[Consignes]
(1) Dans le texte sur les artistes qui revisitent l'art classique, sous quel autre nom la série « History Portraits » de Cindy Sherman est-elle connue ?
(2) Prolongez le texte sur les artistes qui revisitent l'art classique en reprenant juste après sa dernière phrase.

[Texte à lire]
▼
Cindy Sherman, dans sa série "History Portraits" également connue sous le nom de "Old Masters”, se réapproprie les portraits de la Renaissance avec ironie et critique sociale. En réinterprétant des œuvres d'art classiques, Sherman critique non seulement l'histoire de l'art mais aussi les valeurs et les idéologies qu'elle véhicule. Ses œuvres mettent en évidence les biais culturels et de genre présents dans l'art historique et questionnent la place des femmes dans l'histoire de l'art.
Inspiré par les peintres de la Renaissance et maîtrisant parfaitement la technique de la peinture à l'huile et l'énergie brute de l'improvisation du graffiti, l’artiste contemporain irlandais Conor Harrington utilise des figures qui rappellent les peintures historiques. Il crée ainsi un contraste saisissant entre l'ancien et le nouveau, le traditionnel et le contemporain. Harrington s'intéresse particulièrement à la façon dont les notions de pouvoir, d'identité, de masculinité, de conflit et d'honneur sont construites et perçues à travers le prisme de la culture et de l'histoire.
À travers sa série "Rebirth”, Florence D'elle, photographe belge autodidacte, propose une réflexion profonde sur la féminité, l'identité et la beauté. En capturant l'essence de femmes diverses, elle invite à une réinterprétation des canons esthétiques classiques et à une célébration de la diversité féminine. Son travail est un témoignage de la capacité de l'art à provoquer le dialogue, à éveiller les consciences et à enrichir notre perception du monde. Son engagement dans des sujets sociaux et personnels a été également souligné par son travail sur le cancer du sein, avec sa série "Amazones", qui a été publiée dans plusieurs magazines renommés.
▲
[Données fournies]
▼
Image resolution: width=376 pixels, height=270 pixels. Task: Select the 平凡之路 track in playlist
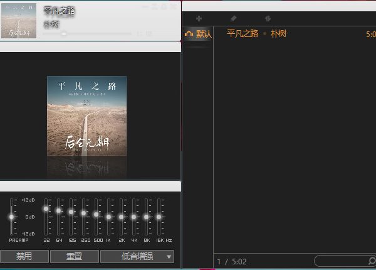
▲
[Vos réponses écrites]
(1) Elle est également connue sous le nom de « Old Masters ».

(2)
La perception de l'œuvre sculpturale hyperréaliste en fil de métal du sculpteur français Alexandre Bour qui joue avec la transparence, le vide et les ombres portées, permettant une interaction unique entre l'œuvre, la lumière et l'environnement. Dans sa démarche artistique, Bour qui allie technique, poésie et interactivité, offre de nouvelles perspectives sur la sculpture et sur la manière dont l'art peut engager le spectateur dans une expérience esthétique et émotionnelle profonde à l’image de l’humanisme porté par la Renaissance.
Réflexion
La Renaissance, période de bouillonnement intellectuel et artistique, a posé les fondations de ce que nous considérons aujourd'hui comme l'art moderne. Revisiter les techniques de la Renaissance et les intégrer dans une pratique moderne peut ouvrir de nouvelles voies d'expression, de création et de réflexion. C'est en puisant dans le passé que nous pouvons construire un avenir artistique plus riche et plus diversifié.
Petit mot 🙋♀️ doux
Nous voici à la fin. J’espère que cette newsletter vous a plu.
Merci encore 💟 aux personnes qui me soutiennent en partageant cette newsletter à d’autres passionnés d’art ou en me mettant à chaque fois un petit 😍 avec leur coeur.
Et la semaine prochaine ?
Je vous ferai voyager à travers l’époque Baroque, où le dramatisme et l’exubérance éblouissaient autant qu’ils déconcertaient leurs spectateurs, sans oublier un regard contemporain sur quelques artistes qui s’inspirent de cette époque.
À dimanche prochain,
Cécile 💟
Merci Cécile pour ton regard riche et approfondi sur cette période magnifique mise en miroir avec les œuvres contemporaines.
C’est un plaisir pour moi de te lire.
En effet, la réapparition de corps sensuels dans la peinture de la Renaissance avec les mythes grecs a (Ohhhh my God!) choqué l’Eglise. Savonarole prêchait sur la place publique dénonçant la décadence du pouvoir. Et la censure a opéré au point de voir certains peintres revenir à une sorte de primitivisme….
Puis les peintres se sont interrogés…
Que faire après cette période si pleine de grâce et si féconde?…
Et il y a eu l’apparition du maniérisme italien, que j’adore!